Toowoomba Grammar School opened on 1 February 1877.

Toowoomba East State School opened on 17 January 1887.

The Toowoomba Preparatory School opened on 31 January 1911. It is now known as Toowoomba Anglican College.

Fairholme College opened on 1 July 1917 in East Toowoomba. The school commenced on 4 February 1908 as Spreydon College in the now-heritage listed Spreydon house in Newtown. Under the patronage of the Presbyterian Church, the school became The Presbyterian Ladies' College in January 1915. The primary school moved to the house Fairholme in East Toowoomba in July 1917 with the secondary school following in 1918. Since then the school became unofficially known as Fairholme College, but the name Fairholme College did not become official until 1978.

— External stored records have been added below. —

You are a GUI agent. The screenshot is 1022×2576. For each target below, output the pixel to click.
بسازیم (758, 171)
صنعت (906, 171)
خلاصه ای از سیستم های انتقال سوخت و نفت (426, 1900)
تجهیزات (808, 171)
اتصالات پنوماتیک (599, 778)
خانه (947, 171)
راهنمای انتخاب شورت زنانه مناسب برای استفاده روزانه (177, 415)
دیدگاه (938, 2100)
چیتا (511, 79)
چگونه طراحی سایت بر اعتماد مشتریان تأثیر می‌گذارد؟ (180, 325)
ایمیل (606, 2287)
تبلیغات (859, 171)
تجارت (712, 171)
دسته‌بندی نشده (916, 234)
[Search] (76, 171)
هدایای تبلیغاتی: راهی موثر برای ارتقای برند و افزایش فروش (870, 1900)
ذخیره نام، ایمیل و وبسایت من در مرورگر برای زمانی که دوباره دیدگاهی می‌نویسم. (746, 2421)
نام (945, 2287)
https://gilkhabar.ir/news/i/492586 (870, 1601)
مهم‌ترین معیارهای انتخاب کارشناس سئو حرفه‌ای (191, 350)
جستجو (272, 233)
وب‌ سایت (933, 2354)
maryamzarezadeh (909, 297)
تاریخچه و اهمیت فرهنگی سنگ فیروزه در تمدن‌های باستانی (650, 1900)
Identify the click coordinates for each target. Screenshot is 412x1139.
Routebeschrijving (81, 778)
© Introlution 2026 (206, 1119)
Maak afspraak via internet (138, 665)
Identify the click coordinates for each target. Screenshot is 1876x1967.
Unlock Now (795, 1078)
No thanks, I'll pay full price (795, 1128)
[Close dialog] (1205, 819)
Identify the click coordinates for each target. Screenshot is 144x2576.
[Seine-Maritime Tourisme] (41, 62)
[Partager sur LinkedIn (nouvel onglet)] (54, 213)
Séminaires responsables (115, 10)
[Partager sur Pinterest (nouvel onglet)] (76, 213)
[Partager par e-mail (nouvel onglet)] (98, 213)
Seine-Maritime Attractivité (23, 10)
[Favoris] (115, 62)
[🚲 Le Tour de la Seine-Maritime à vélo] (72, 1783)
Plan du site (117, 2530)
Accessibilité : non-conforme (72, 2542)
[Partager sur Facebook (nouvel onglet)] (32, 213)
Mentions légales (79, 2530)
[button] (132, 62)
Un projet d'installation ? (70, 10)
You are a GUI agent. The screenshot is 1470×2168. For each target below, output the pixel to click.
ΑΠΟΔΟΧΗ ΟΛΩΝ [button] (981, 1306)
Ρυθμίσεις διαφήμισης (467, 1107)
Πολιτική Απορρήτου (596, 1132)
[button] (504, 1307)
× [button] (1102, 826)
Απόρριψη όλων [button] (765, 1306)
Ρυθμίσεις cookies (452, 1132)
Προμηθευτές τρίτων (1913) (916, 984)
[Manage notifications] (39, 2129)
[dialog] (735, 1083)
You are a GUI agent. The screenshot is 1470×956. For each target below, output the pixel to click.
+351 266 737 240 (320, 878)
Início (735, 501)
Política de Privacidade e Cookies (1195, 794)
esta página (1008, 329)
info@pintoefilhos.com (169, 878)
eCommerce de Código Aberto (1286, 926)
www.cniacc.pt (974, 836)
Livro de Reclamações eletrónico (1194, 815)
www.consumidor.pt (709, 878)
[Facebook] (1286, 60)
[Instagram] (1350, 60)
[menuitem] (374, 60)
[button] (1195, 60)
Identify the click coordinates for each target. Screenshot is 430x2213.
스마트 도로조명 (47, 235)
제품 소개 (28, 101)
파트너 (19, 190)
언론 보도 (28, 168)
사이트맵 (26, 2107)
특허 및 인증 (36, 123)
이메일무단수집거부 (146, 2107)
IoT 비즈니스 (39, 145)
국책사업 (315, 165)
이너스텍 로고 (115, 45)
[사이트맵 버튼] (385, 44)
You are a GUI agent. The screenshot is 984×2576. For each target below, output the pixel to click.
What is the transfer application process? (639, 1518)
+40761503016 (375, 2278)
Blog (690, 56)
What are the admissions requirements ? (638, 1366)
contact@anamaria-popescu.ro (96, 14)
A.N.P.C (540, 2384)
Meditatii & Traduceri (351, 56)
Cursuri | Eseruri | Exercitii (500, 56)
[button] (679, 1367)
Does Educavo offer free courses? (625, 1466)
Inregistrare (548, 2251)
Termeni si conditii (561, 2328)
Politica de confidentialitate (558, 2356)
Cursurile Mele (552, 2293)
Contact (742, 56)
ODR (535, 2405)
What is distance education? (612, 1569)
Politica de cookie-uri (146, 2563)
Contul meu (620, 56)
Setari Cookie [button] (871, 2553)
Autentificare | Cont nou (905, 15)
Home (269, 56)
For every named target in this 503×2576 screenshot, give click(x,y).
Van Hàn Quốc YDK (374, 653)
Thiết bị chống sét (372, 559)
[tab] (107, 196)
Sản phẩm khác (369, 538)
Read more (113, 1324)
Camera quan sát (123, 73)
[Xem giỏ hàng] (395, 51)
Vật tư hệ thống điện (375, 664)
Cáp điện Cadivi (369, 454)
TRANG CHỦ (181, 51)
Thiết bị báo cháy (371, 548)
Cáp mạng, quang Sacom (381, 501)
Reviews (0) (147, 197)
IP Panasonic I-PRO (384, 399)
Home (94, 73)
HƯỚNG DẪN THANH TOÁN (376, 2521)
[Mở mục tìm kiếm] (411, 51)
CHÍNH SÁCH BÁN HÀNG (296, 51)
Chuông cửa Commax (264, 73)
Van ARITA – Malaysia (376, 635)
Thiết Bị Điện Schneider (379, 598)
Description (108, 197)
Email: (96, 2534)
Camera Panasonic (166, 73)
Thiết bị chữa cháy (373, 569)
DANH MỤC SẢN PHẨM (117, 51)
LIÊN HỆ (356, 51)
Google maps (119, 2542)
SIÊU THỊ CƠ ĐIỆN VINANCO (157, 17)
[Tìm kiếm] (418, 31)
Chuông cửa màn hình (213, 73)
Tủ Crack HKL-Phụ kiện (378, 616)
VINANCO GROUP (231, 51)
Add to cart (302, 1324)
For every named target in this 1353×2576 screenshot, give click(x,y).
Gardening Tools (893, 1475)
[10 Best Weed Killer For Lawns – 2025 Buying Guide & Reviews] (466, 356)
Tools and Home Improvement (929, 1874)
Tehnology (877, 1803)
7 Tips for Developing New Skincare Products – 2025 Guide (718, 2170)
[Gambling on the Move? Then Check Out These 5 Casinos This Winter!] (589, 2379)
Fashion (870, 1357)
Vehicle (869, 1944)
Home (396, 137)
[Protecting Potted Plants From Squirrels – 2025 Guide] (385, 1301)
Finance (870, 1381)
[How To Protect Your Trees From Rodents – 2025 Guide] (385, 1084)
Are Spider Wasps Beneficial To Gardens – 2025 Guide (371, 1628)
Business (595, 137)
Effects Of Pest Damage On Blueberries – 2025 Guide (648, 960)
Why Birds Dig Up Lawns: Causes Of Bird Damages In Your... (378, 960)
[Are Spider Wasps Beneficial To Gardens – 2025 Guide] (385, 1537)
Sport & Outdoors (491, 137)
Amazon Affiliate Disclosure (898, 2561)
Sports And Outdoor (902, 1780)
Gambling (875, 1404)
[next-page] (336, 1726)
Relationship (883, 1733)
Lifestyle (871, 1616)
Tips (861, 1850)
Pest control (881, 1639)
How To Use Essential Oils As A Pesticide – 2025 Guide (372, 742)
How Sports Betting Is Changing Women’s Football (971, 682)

On Sunday 9 September 1917, the foundation stone for the Holy Angels Catholic School was laid by Archbishop James Duhig. Duhig returned on Sunday 28 January 1918 to officially open the new school. It was operated by the Sisters of the Good Samaritan. It was renamed Mater Dei Catholic Primary School in 1955.

== Demographics ==
In the , East Toowoomba had a population of 5,244 people.
- Aboriginal and Torres Strait Islander people made up 2.7% of the population.
- 80.1% of people were born in Australia. The next most common country of birth was England at 2.6%.
- 86.6% of people spoke only English at home..
- The most common responses for religion were No Religion 25.7%, Catholic 23.6% and Anglican 18.9%.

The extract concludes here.